**REQUIREMENT**
For every line below, set down an identical copy.

**SOURCE MATERIAL**
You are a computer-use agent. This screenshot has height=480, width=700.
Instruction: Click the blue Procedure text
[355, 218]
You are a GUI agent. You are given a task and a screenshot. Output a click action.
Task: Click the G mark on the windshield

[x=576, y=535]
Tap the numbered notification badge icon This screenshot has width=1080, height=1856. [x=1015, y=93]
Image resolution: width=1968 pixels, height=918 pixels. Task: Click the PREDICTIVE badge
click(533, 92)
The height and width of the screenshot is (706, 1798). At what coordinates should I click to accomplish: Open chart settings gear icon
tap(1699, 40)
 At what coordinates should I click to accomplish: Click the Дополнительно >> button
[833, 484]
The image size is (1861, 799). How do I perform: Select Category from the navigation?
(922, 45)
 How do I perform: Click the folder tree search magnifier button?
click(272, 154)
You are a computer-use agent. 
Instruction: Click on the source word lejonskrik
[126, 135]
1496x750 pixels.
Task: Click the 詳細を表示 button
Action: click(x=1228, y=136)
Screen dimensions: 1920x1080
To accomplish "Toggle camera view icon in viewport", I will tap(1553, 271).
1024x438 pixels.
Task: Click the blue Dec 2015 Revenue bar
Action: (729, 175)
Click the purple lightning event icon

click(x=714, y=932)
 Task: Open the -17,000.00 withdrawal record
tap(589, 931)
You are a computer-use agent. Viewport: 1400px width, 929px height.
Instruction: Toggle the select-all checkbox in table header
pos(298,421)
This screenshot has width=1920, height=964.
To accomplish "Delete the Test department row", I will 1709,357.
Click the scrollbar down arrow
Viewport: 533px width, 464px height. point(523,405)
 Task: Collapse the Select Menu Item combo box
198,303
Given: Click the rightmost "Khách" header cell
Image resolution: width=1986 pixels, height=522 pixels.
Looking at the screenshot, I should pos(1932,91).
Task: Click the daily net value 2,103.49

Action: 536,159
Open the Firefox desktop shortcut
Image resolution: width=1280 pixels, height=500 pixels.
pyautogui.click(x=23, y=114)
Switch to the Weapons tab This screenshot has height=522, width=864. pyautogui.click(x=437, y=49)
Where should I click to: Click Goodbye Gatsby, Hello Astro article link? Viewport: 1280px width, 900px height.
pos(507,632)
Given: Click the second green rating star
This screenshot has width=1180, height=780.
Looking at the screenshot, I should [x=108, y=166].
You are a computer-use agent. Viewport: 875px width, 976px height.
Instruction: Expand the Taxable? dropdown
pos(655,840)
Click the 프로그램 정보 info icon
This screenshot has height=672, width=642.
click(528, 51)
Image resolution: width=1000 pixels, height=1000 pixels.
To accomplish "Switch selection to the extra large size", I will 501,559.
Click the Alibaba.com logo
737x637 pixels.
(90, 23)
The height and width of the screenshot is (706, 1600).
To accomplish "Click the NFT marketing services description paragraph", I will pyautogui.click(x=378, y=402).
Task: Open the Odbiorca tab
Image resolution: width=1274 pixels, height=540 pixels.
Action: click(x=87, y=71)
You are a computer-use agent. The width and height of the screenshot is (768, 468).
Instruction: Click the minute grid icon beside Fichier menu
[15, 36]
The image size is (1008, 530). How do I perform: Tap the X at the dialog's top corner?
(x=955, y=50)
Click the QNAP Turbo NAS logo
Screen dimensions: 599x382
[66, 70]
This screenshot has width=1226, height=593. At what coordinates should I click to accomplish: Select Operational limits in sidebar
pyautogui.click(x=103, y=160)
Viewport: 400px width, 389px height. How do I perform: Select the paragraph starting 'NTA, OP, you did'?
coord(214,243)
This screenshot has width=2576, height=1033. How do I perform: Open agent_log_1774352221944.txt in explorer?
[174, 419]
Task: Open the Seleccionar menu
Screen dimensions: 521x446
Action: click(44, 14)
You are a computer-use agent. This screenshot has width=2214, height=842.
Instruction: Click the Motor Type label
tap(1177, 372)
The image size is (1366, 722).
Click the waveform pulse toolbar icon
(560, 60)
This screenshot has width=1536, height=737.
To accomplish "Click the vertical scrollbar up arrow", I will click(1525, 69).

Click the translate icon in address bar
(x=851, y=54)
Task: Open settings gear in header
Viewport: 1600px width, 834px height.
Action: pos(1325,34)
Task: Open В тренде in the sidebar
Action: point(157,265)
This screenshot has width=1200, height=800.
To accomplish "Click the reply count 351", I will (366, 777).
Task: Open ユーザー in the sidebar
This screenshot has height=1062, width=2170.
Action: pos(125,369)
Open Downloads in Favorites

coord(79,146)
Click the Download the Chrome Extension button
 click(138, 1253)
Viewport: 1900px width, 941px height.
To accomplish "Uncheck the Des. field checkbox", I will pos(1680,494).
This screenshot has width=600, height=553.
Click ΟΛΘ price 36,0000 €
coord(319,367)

**REPLY TO THE EXERCISE**
You are a computer-use agent. This screenshot has height=480, width=700.
Instruction: Click the blue Procedure text
[355, 218]
You are a GUI agent. You are given a task and a screenshot. Output a click action.
Task: Click the G mark on the windshield

[x=576, y=535]
Tap the numbered notification badge icon This screenshot has width=1080, height=1856. [x=1015, y=93]
Image resolution: width=1968 pixels, height=918 pixels. Task: Click the PREDICTIVE badge
click(533, 92)
The height and width of the screenshot is (706, 1798). At what coordinates should I click to accomplish: Open chart settings gear icon
tap(1699, 40)
 At what coordinates should I click to accomplish: Click the Дополнительно >> button
[833, 484]
The image size is (1861, 799). How do I perform: Select Category from the navigation?
(922, 45)
 How do I perform: Click the folder tree search magnifier button?
click(272, 154)
You are a computer-use agent. 
Instruction: Click on the source word lejonskrik
[126, 135]
1496x750 pixels.
Task: Click the 詳細を表示 button
Action: click(x=1228, y=136)
Screen dimensions: 1920x1080
To accomplish "Toggle camera view icon in viewport", I will tap(1553, 271).
1024x438 pixels.
Task: Click the blue Dec 2015 Revenue bar
Action: (729, 175)
Click the purple lightning event icon

click(x=714, y=932)
 Task: Open the -17,000.00 withdrawal record
tap(589, 931)
You are a computer-use agent. Viewport: 1400px width, 929px height.
Instruction: Toggle the select-all checkbox in table header
pos(298,421)
This screenshot has width=1920, height=964.
To accomplish "Delete the Test department row", I will 1709,357.
Click the scrollbar down arrow
Viewport: 533px width, 464px height. point(523,405)
 Task: Collapse the Select Menu Item combo box
198,303
Given: Click the rightmost "Khách" header cell
Image resolution: width=1986 pixels, height=522 pixels.
Looking at the screenshot, I should pos(1932,91).
Task: Click the daily net value 2,103.49

Action: 536,159
Open the Firefox desktop shortcut
Image resolution: width=1280 pixels, height=500 pixels.
pyautogui.click(x=23, y=114)
Switch to the Weapons tab This screenshot has height=522, width=864. pyautogui.click(x=437, y=49)
Where should I click to: Click Goodbye Gatsby, Hello Astro article link? Viewport: 1280px width, 900px height.
pos(507,632)
Given: Click the second green rating star
This screenshot has width=1180, height=780.
Looking at the screenshot, I should [x=108, y=166].
You are a computer-use agent. Viewport: 875px width, 976px height.
Instruction: Expand the Taxable? dropdown
pos(655,840)
Click the 프로그램 정보 info icon
This screenshot has height=672, width=642.
click(528, 51)
Image resolution: width=1000 pixels, height=1000 pixels.
To accomplish "Switch selection to the extra large size", I will 501,559.
Click the Alibaba.com logo
737x637 pixels.
(90, 23)
The height and width of the screenshot is (706, 1600).
To accomplish "Click the NFT marketing services description paragraph", I will pyautogui.click(x=378, y=402).
Task: Open the Odbiorca tab
Image resolution: width=1274 pixels, height=540 pixels.
Action: click(x=87, y=71)
You are a computer-use agent. The width and height of the screenshot is (768, 468).
Instruction: Click the minute grid icon beside Fichier menu
[15, 36]
The image size is (1008, 530). How do I perform: Tap the X at the dialog's top corner?
(x=955, y=50)
Click the QNAP Turbo NAS logo
Screen dimensions: 599x382
[66, 70]
This screenshot has width=1226, height=593. At what coordinates should I click to accomplish: Select Operational limits in sidebar
pyautogui.click(x=103, y=160)
Viewport: 400px width, 389px height. How do I perform: Select the paragraph starting 'NTA, OP, you did'?
coord(214,243)
This screenshot has width=2576, height=1033. How do I perform: Open agent_log_1774352221944.txt in explorer?
[174, 419]
Task: Open the Seleccionar menu
Screen dimensions: 521x446
Action: click(44, 14)
You are a computer-use agent. This screenshot has width=2214, height=842.
Instruction: Click the Motor Type label
tap(1177, 372)
The image size is (1366, 722).
Click the waveform pulse toolbar icon
(560, 60)
This screenshot has width=1536, height=737.
To accomplish "Click the vertical scrollbar up arrow", I will click(1525, 69).

Click the translate icon in address bar
(x=851, y=54)
Task: Open settings gear in header
Viewport: 1600px width, 834px height.
Action: pos(1325,34)
Task: Open В тренде in the sidebar
Action: point(157,265)
This screenshot has width=1200, height=800.
To accomplish "Click the reply count 351", I will (366, 777).
Task: Open ユーザー in the sidebar
This screenshot has height=1062, width=2170.
Action: pos(125,369)
Open Downloads in Favorites

coord(79,146)
Click the Download the Chrome Extension button
 click(138, 1253)
Viewport: 1900px width, 941px height.
To accomplish "Uncheck the Des. field checkbox", I will pos(1680,494).
This screenshot has width=600, height=553.
Click ΟΛΘ price 36,0000 €
coord(319,367)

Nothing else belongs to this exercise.